:: Teks Bacaan ::
%%

Rabu, 31 Maret 2010

Dengan Foto, Peduli Lingkungan

Guido Umbu Yami dan Xaverius Timo Alupan
Dengan Foto, Peduli Lingkungan

Peduli dan mencintai lingkungan yang hijau, bersih dan sehat tidak saja menjadi perhatian kaum akademisi, politikus, kalangan birokrat, lembaga sosial kemasyarakatan, aktivis lingkungan. Lingkungan juga menjadi perhatian siapa saja, mulai dari anak-anak hingga orang dewasa. Bahkan, masalah lingkungan pun sudah menjadi isu gereja.
Dua remaja siswa Sekolah Menengah Atas (SMA) Seminari St. Rafael Oepoi, Kupang, Guido Umbu Yami dan Xaverius Timo Alupan memperlihatkan kepedulian mereka melalui foto bertema lingkungan. Dengan foto hasil jepretan mereka, keduanya ingin menunjukkan kepada dunia bukti-bukti aktivitas manusia yang secara langsung sering merusak lingkungan.

Karya foto siswa calon imam ini diikutsertakan dalam Lomba Foto dan Esei Komisi Keadilan, Perdamaian dan Pastoral Migran, Perantau Konperensi Wali Gereja Indonesia (KWI) yang bertema Merintis Keadilan dan Perdamaian di Indonesia.
Bangga. Itu sudah pasti bagi Guido dan Xaverius. Tetapi sejatinya, keikutsertaan mereka dalam ajang ini bukan sekadar ikut pamer. Dari lomba ini mereka juga ingin menunjukkan perilaku manusia di Propinsi Nusa Tenggara Timur (NTT) yang merusak lingkungan. Foto karya mereka berhasil masuk 10 besar nasional dalam lomba tersebut.
Foto karya Guido Umbu Yami bertema pembakaran lahan berhasil menempati posisi II nasional. Sementara foto karya Xaverius Timo Alupan bertema penyumbatan drainase menempati posisi VI. Tak pelak, keduanya bangga luar biasa. Foto-foto mereka terpilih masuk 10 besar dari sekitar 3.000 foto yang masuk ke meja panitia.
Namun prestasi juara dalam lomba tersebut bukan menjadi tujuan dua siswa ini. Mereka hanya ingin menunjukkan bahwa sudah sedemikian parah kerusakan yang dilakukan oleh manusia terhadap alam.

%%

:: Kutipan Sumber ::
%%

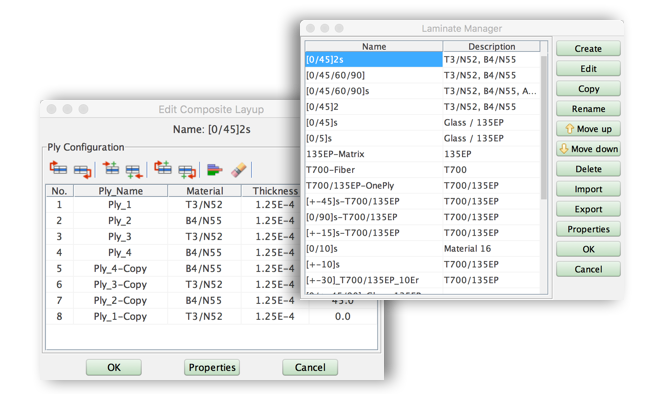Open Properties in the Edit Composite Layup dialog
660x394 pixels.
[x=212, y=367]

%%

:: Tugas yang Dikerjakan ::
Dari teks bacaan tentang foto peduli lingkungan, tuliskan tanpa perubahan bagian yang dibuka dengan kata-kata "Namun prestasi juara" dan ditutup dengan "manusia terhadap alam.".

:: Hasil Tugas ::
Namun prestasi juara dalam lomba tersebut bukan menjadi tujuan dua siswa ini. Mereka hanya ingin menunjukkan bahwa sudah sedemikian parah kerusakan yang dilakukan oleh manusia terhadap alam.